Ilustrasi dewi keadilan. Peringatan keras dilontarkan oleh Ketua Mahkamah Agung (MA), Sunarto kepada hakim hedon dan culas. Dia menyampaikan pesan penting dan menyentuh inti krisis moral serta integritas di tubuh peradilan Indonesia. (Kolase JL/AI)
JAKARTA, JurnaLodie.com – Peringatan keras dilontarkan oleh Ketua Mahkamah Agung (MA), Sunarto kepada hakim hedon dan culas. Dia menyampaikan pesan penting dan menyentuh inti krisis moral serta integritas di tubuh peradilan Indonesia.
Pidatonya bukan hanya kritik, tetapi juga seruan perbaikan mendesak di tengah maraknya korupsi dan gaya hidup hedonis di kalangan hakim — para “wakil Tuhan” yang seharusnya menjadi simbol keadilan.
Poin peringatan Sunarto dikutip JurnaLodie.com dari Kompas.com:
- “Jangan Jadi Setan!” – Kritik Moral Keras
Sunarto secara blak-blakan mengatakan bahwa memang hakim bukan malaikat, tapi juga jangan jadi setan. Pesannya jelas: jangan menyalahgunakan kekuasaan untuk kepentingan pribadi.
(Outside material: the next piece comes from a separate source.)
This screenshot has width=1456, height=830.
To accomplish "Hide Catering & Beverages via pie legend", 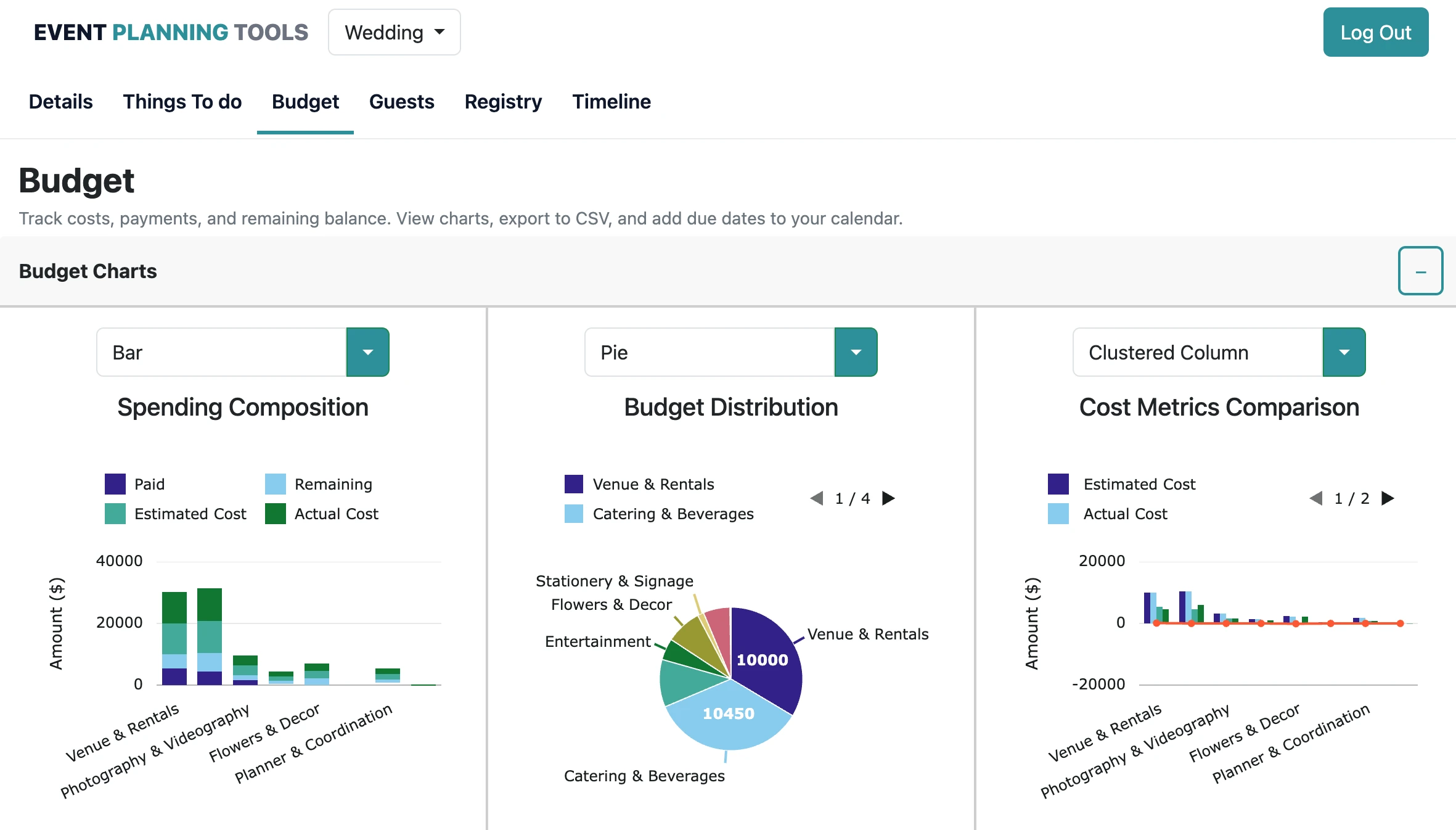I will (659, 514).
Jika melanggar, ada dua pilihan: dihukum Mahkamah Agung atau ditangkap penegak hukum.
- “Sudah Profiling Hakim Culas” – Sinyal Bahaya bagi yang Melenceng
Sunarto menyebut bahwa MA sudah punya data dan identitas hakim yang menyimpang. Ini adalah bentuk peringatan terbuka bahwa pengawasan internal tidak lagi bersifat pasif. Judicial corruption telah mencoreng citra MA, dan ini dianggap sebagai darurat institusi.
- “Kejar Hakim Bermobil Mewah” – Gaya Hidup Jadi Indikator
Hakim-hakim yang memamerkan mobil mewah dan gaya hidup tak wajar menjadi target pengawasan. Sunarto mendorong agar masyarakat dan aparat menelusuri asal-usul kekayaan mereka.
Transparansi dan akuntabilitas finansial hakim menjadi fokus.
Larangan & Aturan Baru:
Tak Boleh Dijamu Saat Kunjungan Kerja: Pimpinan MA dilarang menerima jamuan, oleh-oleh, bahkan akses VIP di bandara. Semua biaya perjalanan sudah ditanggung negara.
Gaya Hidup Sederhana Diwajibkan: Ini bagian dari SOP baru. Pimpinan MA harus menjadi teladan dalam kesederhanaan.